O Itaú Unibanco foi condenado pela Justiça do Rio de Janeiro a indenizar uma aposentada de 70 anos que teve descontos indevidos relacionados a um consórcio de moto que nunca contratou. A decisão foi proferida após um familiar da idosa comentar sobre cobranças irregulares em um portal de notícias, o que trouxe à tona o caso.
Descontos indevidos na aposentadoria
A aposentada, que recebe um salário mínimo do INSS, notou que sua conta estava sendo debitada mensalmente em aproximadamente R$ 191,92. Ela alegou ter sido enganada pelo banco, afirmando que nunca solicitou empréstimos e que não havia qualquer situação que justificasse esses descontos.
Durante a audiência, a idosa relatou que compareceu a uma agência do Itaú em setembro de 2024 para retirar um cartão. Nesse momento, disseram a ela que deveria assinar dois papéis, mas não pôde conversar com um gerente como desejava. A falta de clareza e suporte na agência gerou desconfiança e frustração.
Decisão judicial favorável
O 4º Juizado Especial Cível da Comarca de Nova Iguaçu acolheu os pedidos da aposentada, determinando que o Itaú não conseguiu comprovar que ela havia assinado o contrato do consórcio.

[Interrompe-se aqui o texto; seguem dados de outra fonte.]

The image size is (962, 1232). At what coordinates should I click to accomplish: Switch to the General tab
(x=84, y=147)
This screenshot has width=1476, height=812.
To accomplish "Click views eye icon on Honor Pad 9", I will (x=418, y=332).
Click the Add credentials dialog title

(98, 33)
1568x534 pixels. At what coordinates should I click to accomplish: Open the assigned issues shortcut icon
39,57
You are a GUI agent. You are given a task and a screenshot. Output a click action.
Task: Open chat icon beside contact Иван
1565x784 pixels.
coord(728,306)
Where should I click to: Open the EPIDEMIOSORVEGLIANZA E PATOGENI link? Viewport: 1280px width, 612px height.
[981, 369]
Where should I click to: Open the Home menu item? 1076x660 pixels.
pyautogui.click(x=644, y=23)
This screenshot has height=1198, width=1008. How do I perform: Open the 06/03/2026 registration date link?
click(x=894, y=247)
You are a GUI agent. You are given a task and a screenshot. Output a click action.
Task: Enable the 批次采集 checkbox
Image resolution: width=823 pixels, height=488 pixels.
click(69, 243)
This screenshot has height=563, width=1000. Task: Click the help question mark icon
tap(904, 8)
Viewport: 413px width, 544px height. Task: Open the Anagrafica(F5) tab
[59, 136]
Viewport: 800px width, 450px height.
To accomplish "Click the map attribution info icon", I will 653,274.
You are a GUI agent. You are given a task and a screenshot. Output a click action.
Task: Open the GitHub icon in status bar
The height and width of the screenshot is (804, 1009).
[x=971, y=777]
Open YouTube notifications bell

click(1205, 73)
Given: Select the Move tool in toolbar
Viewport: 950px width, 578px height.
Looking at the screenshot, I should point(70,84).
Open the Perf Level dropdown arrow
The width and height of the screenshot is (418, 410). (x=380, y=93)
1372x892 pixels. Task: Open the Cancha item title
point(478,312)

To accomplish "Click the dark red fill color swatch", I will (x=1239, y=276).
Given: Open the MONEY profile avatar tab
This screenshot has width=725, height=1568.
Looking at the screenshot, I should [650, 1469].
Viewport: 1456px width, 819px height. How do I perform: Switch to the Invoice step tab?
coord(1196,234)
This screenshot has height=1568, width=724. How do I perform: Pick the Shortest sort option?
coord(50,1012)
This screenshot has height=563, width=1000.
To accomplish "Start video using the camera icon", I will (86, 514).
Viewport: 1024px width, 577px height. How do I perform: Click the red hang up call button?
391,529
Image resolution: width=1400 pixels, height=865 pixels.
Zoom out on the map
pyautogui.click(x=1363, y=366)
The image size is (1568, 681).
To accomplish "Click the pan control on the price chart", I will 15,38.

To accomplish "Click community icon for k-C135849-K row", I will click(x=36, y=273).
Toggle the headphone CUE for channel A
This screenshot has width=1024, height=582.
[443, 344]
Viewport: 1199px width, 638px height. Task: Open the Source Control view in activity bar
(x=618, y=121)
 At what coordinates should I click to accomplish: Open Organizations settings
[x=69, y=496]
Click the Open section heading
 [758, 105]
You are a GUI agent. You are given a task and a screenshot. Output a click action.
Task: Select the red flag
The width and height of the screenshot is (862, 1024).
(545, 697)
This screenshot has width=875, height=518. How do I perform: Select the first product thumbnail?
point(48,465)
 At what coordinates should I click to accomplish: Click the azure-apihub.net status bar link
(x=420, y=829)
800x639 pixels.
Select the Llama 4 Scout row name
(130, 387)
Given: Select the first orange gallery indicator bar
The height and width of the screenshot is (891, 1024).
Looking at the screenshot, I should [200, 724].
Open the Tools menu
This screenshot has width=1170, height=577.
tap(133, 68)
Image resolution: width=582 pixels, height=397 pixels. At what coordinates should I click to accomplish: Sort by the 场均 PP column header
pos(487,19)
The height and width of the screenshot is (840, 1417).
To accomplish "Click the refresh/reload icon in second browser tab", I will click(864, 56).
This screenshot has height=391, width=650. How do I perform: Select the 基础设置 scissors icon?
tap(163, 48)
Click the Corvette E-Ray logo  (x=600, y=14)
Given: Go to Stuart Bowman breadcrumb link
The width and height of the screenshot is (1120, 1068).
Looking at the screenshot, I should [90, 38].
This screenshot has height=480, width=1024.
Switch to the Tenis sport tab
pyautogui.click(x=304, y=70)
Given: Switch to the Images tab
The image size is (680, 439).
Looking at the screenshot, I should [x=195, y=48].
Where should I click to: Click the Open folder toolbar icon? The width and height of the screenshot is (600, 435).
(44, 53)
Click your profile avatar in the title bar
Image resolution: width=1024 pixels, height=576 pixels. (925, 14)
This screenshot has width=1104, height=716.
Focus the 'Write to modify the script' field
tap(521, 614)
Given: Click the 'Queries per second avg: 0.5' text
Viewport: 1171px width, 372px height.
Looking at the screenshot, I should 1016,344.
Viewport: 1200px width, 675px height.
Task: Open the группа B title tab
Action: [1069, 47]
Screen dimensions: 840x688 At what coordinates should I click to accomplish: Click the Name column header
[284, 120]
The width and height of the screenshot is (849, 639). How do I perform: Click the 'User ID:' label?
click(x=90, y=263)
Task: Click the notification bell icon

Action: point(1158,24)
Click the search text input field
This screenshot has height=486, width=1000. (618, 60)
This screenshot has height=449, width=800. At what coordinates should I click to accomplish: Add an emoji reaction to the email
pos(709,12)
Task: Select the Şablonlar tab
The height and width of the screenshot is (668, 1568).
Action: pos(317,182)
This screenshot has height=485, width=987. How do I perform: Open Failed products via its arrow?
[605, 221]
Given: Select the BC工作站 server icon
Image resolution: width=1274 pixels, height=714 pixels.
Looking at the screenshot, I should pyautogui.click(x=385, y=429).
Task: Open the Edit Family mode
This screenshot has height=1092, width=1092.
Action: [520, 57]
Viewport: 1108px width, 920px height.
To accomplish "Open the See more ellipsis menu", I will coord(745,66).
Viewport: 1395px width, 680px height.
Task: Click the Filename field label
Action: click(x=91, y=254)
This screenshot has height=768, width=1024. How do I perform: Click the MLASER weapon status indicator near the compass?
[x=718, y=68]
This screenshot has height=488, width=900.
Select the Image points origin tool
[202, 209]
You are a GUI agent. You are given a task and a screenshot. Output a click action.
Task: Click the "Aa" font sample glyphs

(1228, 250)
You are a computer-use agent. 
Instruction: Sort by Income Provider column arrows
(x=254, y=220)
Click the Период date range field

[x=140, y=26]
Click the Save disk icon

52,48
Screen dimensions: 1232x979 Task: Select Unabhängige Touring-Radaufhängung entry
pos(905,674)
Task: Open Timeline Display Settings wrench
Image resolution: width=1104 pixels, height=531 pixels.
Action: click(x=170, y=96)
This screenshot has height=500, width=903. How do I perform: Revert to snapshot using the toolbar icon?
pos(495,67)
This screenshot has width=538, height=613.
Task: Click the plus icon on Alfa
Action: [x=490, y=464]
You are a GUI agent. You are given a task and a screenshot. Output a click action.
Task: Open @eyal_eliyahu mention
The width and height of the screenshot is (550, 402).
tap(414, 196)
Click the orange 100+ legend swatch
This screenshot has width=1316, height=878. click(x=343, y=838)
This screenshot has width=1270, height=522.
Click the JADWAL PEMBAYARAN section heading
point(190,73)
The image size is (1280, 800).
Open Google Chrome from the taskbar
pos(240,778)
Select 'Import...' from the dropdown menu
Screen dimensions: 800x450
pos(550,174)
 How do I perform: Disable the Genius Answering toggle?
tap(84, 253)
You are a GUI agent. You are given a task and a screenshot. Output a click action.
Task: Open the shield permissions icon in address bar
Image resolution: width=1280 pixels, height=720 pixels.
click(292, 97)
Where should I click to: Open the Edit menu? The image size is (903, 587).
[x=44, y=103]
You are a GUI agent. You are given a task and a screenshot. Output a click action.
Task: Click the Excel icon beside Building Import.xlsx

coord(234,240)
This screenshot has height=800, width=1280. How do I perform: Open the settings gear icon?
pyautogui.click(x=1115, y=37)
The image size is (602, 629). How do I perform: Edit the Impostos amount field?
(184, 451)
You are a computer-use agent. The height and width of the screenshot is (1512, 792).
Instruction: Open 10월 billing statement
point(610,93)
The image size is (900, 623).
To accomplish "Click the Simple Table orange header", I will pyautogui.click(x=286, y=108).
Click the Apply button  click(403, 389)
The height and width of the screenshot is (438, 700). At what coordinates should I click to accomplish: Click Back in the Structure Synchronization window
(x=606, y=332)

A sentença, homologada em 16 de fevereiro de 2025, resultou na obrigação do banco de pagar danos morais e devolver os valores descontados.
Em 11 de abril de 2025, o Itaú informou à Justiça que já havia quitado a quantia de R$ 2.229, correspondente aos descontos feitos na conta da aposentada. A instituição alegou que a primeira cobrança formalizava o contrato, mas a Justiça considerou sua argumentação insuficiente.
Nota do banco
Em posicionamento enviado ao Metrópoles, o Itaú ressaltou que a decisão foi cumprida integralmente e que o processo foi arquivado. O banco expressou pesar pelo ocorrido e afirmou que revisa continuamente seus processos internos para evitar problemas semelhantes. No entanto, enfatizou que não comenta casos individuais para respeitar a privacidade de seus clientes.